A phase I study of cilengitide and paclitaxel in patients with advanced solid tumors

Purpose: Cilengitide is a potent and selective inhibitor of the integrins αvβ3 and αvβ5. The primary objective of this phase I clinical trial was to establish the maximum tolerated dose and determine safety/tolerability of cilengitide in combination with paclitaxel in patients with advanced solid tumors. Secondary objectives included the evaluation of the preliminary clinical outcomes.
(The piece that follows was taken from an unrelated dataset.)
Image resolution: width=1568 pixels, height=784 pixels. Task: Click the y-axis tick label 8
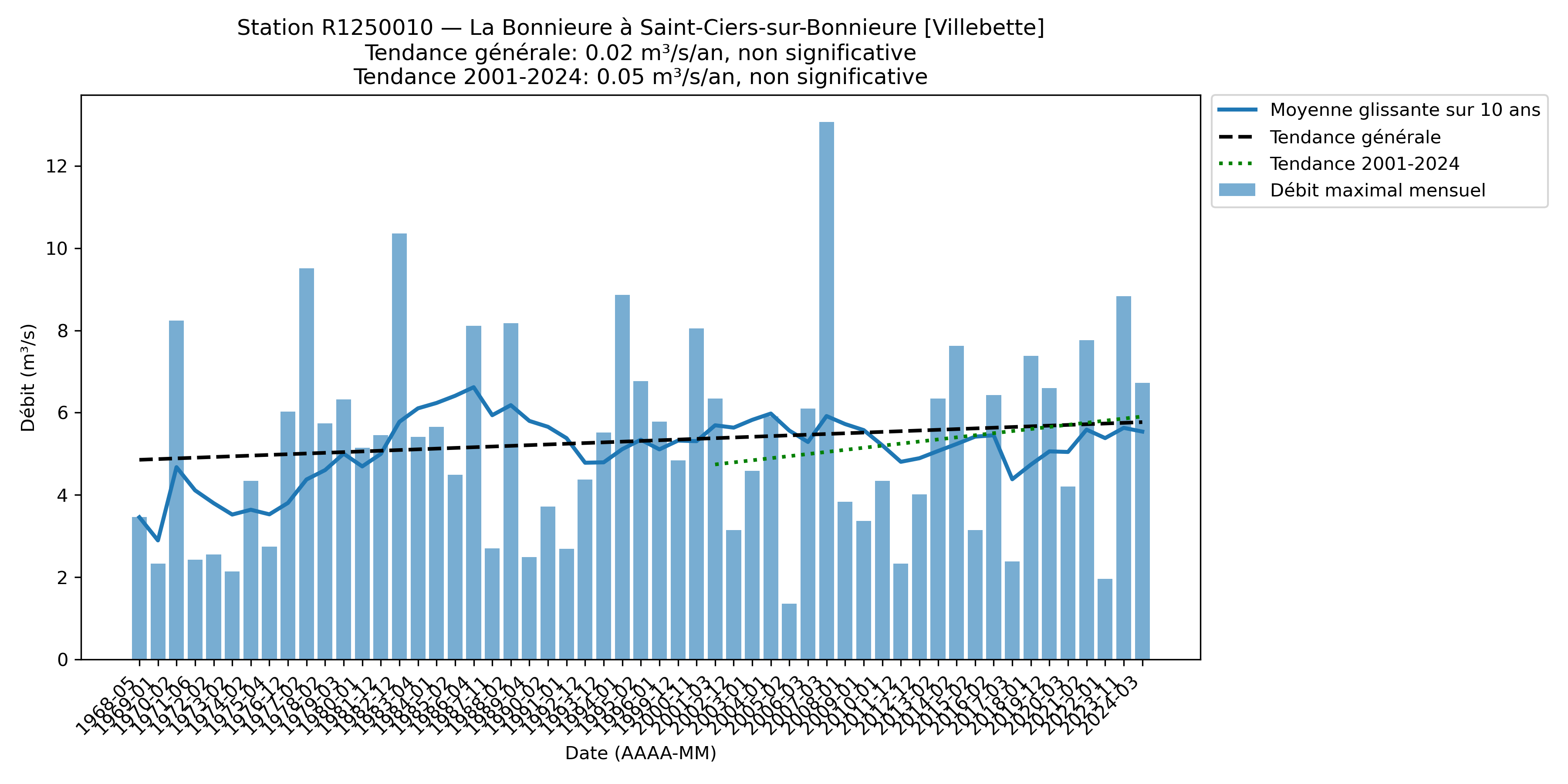(62, 331)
Patients and methods: Patients with advanced solid tumors experiencing disease progression on standard treatment were assigned to two different dose levels of cilengitide (2000 mg intravenously once or twice weekly) in combination with fixed-dose, weekly paclitaxel (90 mg/m² intravenously). Results: Twelve evaluable patients were treated per protocol. A single dose limiting toxicity (DLT) of grade 4 neutropenia was observed at the starting dose level of once weekly cilengitide. There were no grade ≥3 adverse events that occurred with >10% frequency. One patient achieved a partial response to therapy. Five patients experienced stable disease as best response, 3 of which discontinued study participation due to progressive, peripheral neuropathy. Conclusions: Cilengitide in combination with paclitaxel was well tolerated. Antitumor activity was observed. The recommended phase II dose is twice weekly cilengitide (2000 mg) with weekly paclitaxel (90 mg/m²). Further studies evaluating drugs that target this pathway are warranted.